Of course, this is all the more infuriating since I had two dollars worth of ticket-preventing quarters at the ready all along. Also, word to the wise, DPT, you're not fooling anyone. Just call it $75 and be done with it. Saving me the dollar isn't doing anything to improve my attitude. Indeed, personally, I feel that this is maybe, at most, a $35 infraction. Unsurprisingly, my opinion on this matter was not solicited. I regret that the rest of my thoughts on this subject are just a jumble of incoherent profanity, which I will spare you, though, in the interest of interactive fun, feel free to create your own.

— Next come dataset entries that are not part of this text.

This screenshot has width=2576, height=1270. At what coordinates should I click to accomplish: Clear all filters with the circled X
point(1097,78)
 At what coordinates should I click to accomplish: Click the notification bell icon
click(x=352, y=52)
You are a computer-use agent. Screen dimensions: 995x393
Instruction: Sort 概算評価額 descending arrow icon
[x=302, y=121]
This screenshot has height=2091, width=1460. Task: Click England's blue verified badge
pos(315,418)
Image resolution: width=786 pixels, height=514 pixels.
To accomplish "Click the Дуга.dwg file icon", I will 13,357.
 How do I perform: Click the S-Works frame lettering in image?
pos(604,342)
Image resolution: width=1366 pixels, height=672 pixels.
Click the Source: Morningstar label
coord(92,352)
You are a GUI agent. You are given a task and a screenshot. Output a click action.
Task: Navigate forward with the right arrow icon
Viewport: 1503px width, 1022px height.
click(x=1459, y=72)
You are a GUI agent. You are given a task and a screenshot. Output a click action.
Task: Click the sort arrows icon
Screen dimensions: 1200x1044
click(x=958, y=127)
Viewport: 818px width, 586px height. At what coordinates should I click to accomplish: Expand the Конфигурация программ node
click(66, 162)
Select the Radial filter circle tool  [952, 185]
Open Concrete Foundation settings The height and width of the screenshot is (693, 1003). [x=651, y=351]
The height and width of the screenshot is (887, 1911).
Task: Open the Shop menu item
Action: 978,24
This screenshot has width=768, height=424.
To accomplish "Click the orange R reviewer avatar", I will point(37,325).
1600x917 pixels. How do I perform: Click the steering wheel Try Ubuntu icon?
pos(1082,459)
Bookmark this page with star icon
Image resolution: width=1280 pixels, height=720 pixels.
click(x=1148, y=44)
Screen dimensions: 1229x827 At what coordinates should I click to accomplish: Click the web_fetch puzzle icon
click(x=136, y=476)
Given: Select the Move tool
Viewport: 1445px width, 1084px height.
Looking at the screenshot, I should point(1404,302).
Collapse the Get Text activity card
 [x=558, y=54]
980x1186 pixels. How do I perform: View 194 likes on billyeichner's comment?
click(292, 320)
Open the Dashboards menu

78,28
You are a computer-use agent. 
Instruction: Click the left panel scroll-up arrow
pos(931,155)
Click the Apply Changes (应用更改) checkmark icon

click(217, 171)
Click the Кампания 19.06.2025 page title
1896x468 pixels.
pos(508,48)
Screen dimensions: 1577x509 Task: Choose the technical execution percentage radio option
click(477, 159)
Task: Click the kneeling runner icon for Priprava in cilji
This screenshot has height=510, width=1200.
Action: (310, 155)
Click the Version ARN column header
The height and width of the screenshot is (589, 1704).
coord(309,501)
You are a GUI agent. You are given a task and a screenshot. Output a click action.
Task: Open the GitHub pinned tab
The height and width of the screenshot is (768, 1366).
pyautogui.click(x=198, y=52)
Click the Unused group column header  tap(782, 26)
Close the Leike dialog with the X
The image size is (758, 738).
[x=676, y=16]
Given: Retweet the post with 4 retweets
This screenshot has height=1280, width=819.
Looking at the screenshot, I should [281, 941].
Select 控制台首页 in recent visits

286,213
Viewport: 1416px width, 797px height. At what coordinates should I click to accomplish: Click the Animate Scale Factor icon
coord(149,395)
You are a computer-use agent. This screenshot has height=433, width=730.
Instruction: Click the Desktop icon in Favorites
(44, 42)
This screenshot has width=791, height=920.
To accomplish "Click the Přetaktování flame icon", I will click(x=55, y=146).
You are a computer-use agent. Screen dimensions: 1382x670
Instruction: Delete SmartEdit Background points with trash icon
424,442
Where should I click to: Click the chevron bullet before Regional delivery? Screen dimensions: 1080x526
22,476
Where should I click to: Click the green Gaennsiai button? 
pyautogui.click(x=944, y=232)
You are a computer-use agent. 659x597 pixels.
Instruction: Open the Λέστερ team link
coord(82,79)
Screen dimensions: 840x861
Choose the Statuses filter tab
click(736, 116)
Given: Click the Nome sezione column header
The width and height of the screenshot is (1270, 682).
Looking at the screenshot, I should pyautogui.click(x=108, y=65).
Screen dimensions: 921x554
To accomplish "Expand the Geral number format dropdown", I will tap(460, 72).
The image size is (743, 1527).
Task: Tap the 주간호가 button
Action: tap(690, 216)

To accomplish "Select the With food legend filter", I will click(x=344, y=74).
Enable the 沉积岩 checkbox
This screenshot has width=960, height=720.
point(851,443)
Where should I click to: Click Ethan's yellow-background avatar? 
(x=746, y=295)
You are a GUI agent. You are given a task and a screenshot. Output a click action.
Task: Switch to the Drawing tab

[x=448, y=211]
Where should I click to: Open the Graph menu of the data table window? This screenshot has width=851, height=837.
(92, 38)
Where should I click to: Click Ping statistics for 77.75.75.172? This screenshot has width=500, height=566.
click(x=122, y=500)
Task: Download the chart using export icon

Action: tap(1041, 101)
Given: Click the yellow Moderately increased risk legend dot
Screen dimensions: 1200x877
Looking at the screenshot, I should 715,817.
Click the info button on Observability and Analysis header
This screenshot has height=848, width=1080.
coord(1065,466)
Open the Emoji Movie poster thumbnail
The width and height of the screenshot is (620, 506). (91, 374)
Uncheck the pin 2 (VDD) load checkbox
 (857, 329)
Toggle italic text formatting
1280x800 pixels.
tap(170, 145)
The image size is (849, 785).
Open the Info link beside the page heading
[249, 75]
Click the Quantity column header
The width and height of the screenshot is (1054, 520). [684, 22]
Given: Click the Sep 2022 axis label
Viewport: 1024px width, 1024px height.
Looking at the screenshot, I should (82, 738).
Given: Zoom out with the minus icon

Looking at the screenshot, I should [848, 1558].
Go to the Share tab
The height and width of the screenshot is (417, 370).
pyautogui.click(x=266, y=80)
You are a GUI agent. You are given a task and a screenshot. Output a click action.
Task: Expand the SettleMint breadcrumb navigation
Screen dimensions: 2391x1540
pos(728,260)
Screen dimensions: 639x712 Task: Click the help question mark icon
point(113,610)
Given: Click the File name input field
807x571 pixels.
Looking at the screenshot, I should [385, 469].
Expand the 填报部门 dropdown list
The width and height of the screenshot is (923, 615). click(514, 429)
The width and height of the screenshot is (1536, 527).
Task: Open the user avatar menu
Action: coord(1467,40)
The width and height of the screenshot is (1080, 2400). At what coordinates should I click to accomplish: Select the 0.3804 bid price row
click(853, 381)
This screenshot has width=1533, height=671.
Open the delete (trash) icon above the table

Later, despite my new poverty, I allowed myself some sunny, no-work Thursday treats. First I went out to lunch, during which I had a very enjoyable conversation with the SF Opera's lead set-painter (who happened to be sitting next to me) about the old days of San Francisco theatre. Then, while looking for something else, I came across some promising sunglasses. After soliciting feedback from two strangers who assured me they looked good, I bought them. The sunglasses. Not the strangers. The strangers were not for sale. I promptly put the glasses on and about a half an hour later while I was waiting to cross the street, a lady came up to me and said I looked beautiful. (Thank you, lady! My new sunglasses and I are very flattered that you think so. Thank you original strangers! You were right about the sunglasses.) As a finale, I bought some flowers and now have some very congenial dahlias keeping me company.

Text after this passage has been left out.